I just don’t have time.
Taking those vitamins uses up about two seconds of my day that I may desperately need for something else.
If I go to the gym and sweat my hair out, my car selfies won’t be nearly as dope.
Yeah, I could go home and make a salad or spend my Sundays meal prepping for a couple of hours but I’d rather just roll through the drive-thru and spend all of the time I claim I don’t have on social media wishing I had the lives (which could or could not be real) of the people I follow.
I just don’t know why I don’t feel well but my life is too busy to care. Guess I’ll just die with my to-do list in my hand and still looking for the martyr medal I never received when I spent my entire existence trying to be everything for everyone else.
Harsh statements. True reality.
Do you ever wonder how we got to be last on our own list?I have often thought my on and off again battles with depression and anxiety were the reasons I just couldn’t get it together, that is, until I noticed how fast I could pull it together if someone else needed me.
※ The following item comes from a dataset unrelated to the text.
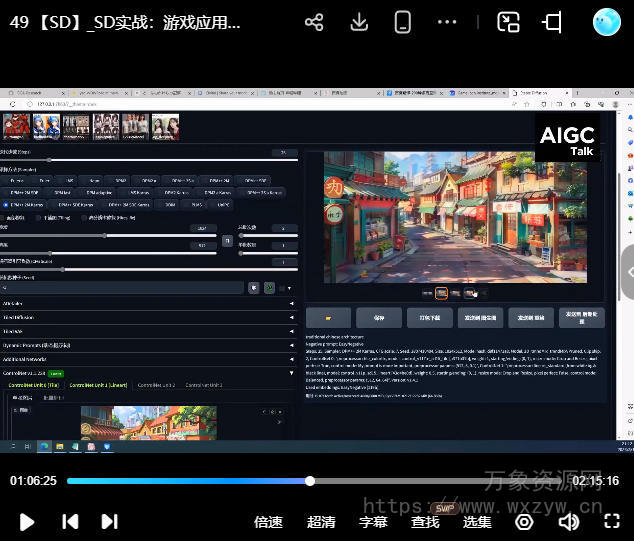The height and width of the screenshot is (541, 634).
Task: Click the generated street image in the video
Action: (455, 217)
And here I sit, with a bunch of problems I could have avoided if I had just “stuck to the plan.” I get it. Life happens and we get thrown off course. There were times last year that I struggled to even get out of bed, wash my face and comb my hair. Yet, I will tell you the times when I fought my mind and got up and did it, I felt better. Washing your face may not seem like a big deal until you realize it is part of the self care you have surrendered because you’re “going through,” mad, tired, frustrated or trying to get back at someone (I’ve done that too).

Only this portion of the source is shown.